Opinión

Ajititi

Ajititi

De cinco cero
No soy aguilucho “desde chiquitico”, sino desde que estaba en el vientre de mi madre Andrea, pues me contaba, con su noble corazón serrano, que desde que permanecí por nueves meses como inquilino en su cálido dogout, comencé a dar toquecitos, como queriendo salir antes de tiempo al bullicioso estadio de la vida.

Y comencé a crecer, hasta convertirme en el benjamín de la crónica deportiva de Santiago entre los años 1981 y 1984, codeándome con los caballerosos peloteros Winston Enriquillo Llenas Dávila (Chilote), Tomás Silverio, Tony Peña, Octavio Acosta y Juan Jiménez, entre otras estrellas del béisbol.

La imparcialidad me hizo out y desde siempre soy tan aguilucho como Bullo, con todo y bulla, como Huchi Lora o El Guayaberudo.
Es que el Estadio Cibao tiene una magia, tal vez llevada allí por Cucharimba, que nos hace felices y nos convierte en managers, en árbitros y hasta en peloteros. Si no es así, que consulten a Rolling Fermín, a Félix Bruno, a Pappy Pimentel o a Leónidas Rodríguez y a otros tantos colegas que nos tendieron la lona de la amistad en el amplio terreno que recién recorríamos.

No tan Maduro como Nicolás, pero ahí vamos, sigo con pasión a mi equipo, que tuvo el infortunio de ser el primero en caer, y ya en su aleteo final, cuasi muriendo, no bastó con echarle agua, pues algunos intereses ya lo habían ahogado.

Cibaeño que pone los puntos sobre las íes, “fresco” como el Yaque y con el argullo alto como el Ocampo, sin embargo caí con la derrota, cual atollado en zika.

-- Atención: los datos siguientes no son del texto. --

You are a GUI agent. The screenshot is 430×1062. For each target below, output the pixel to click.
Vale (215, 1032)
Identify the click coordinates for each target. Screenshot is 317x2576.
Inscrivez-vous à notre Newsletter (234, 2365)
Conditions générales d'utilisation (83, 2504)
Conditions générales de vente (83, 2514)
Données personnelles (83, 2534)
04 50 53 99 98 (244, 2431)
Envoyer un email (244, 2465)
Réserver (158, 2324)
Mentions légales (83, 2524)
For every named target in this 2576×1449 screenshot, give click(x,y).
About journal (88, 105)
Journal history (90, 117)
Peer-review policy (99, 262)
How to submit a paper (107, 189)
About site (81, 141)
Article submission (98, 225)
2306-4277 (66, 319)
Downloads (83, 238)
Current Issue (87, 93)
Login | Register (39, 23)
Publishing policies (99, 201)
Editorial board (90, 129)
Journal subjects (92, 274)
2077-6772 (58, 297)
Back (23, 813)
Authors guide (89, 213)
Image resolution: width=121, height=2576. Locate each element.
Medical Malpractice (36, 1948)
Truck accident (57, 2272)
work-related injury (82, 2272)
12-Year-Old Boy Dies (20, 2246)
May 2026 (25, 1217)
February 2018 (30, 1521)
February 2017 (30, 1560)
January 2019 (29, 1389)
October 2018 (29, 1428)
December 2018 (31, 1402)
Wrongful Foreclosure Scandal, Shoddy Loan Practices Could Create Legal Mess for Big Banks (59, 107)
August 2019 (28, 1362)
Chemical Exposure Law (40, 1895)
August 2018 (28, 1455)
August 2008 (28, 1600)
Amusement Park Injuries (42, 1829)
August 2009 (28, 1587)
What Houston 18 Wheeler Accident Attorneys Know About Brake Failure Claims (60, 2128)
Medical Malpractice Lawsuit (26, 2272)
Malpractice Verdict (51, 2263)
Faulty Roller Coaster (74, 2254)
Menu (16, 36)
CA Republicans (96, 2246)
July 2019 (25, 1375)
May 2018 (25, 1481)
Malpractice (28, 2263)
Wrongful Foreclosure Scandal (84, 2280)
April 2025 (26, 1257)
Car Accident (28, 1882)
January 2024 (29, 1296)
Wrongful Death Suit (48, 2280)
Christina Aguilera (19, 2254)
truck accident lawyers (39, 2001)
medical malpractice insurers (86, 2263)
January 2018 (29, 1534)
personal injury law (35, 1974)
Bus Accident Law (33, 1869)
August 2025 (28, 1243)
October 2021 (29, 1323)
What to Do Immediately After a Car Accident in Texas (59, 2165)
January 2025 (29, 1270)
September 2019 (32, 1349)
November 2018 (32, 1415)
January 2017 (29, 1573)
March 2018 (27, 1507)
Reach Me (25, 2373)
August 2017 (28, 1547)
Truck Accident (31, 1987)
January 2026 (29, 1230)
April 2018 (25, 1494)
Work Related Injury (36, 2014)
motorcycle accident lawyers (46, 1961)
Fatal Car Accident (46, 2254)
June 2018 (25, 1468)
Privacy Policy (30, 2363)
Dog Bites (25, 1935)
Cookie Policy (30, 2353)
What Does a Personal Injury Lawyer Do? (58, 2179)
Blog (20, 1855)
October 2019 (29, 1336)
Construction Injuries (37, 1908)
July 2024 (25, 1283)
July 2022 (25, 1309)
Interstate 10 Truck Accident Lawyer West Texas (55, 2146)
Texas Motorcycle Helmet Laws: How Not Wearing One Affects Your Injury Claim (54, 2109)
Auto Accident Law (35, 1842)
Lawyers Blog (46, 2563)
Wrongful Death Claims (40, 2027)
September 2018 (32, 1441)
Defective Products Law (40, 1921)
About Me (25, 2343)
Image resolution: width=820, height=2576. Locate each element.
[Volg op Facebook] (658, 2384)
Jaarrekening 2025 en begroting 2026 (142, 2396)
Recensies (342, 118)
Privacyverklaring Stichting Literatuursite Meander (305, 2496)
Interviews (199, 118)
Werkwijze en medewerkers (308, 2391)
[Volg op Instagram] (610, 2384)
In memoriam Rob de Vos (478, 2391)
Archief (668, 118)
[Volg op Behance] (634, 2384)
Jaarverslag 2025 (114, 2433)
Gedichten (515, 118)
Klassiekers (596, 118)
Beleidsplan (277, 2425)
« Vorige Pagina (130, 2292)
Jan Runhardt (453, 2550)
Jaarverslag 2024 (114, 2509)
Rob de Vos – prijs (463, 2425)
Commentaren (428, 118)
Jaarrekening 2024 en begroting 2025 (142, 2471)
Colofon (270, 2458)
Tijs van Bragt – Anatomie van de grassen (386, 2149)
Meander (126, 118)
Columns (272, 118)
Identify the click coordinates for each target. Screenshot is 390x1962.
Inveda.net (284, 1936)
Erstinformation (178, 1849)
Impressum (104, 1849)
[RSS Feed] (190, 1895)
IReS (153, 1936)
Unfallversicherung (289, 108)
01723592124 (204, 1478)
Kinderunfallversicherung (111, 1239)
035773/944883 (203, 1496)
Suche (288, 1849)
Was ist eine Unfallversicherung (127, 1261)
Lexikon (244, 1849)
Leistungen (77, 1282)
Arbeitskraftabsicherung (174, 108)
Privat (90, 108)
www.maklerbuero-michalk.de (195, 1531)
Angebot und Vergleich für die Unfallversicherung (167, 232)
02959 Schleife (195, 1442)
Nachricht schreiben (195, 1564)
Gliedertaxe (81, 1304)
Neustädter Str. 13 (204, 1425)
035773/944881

Vencidas unas Águilas de alas cortas, alcé mi bandera por los Gigantes que, aunque usted lo asombre el fratricidio, fueron aniquilados por sus vecinos, quedando chiquitos, tendidos en “el valle de la muerte”.

Ante tan dramáticos episodios, decidí alumbrarme con las Estrellas Orientales, y quedé viendo estrellas y desorientado. Entonces me fui con los Toros, pero fui corneado. Ahora el Este me ha dejado sin Norte. Al montarme en un toro salvaje y volar por los aires, ya “en el aire”, cometí el pecado que jamás se le perdona a un cibaeño: meterse a liceísta.

Nunca renegaría al equipo de mi predilección, al que con pasión me ha hecho levantar de los asientos, aunque ahora me haya dejado mal parado, al que amó mi padre Juan Antonio Jáquez, el que corre por mi sangre con la fuerza del arroyo que se despeña Sierra abajo.

Lo hice para adversar a un sujeto llamado Manelí ( El genio del mal), que se pasea en el Quisqueya (que si es Juan Marichal no debería ser Quisqueya) de un lado a otro a dar cuerda, que se va a los bleachers a buscar carreras para su Escogido, que llama desde la “funeraria” a los amigos contrarios cuando pierden.
Está bien, León, ganaste.

Eso sí, Manelí Castro, ni tú ni nadie me hará cambiar mi uniforme aguilucho.
Aunque yo haya bateado de cinco cero, ¡seguiré en pelota!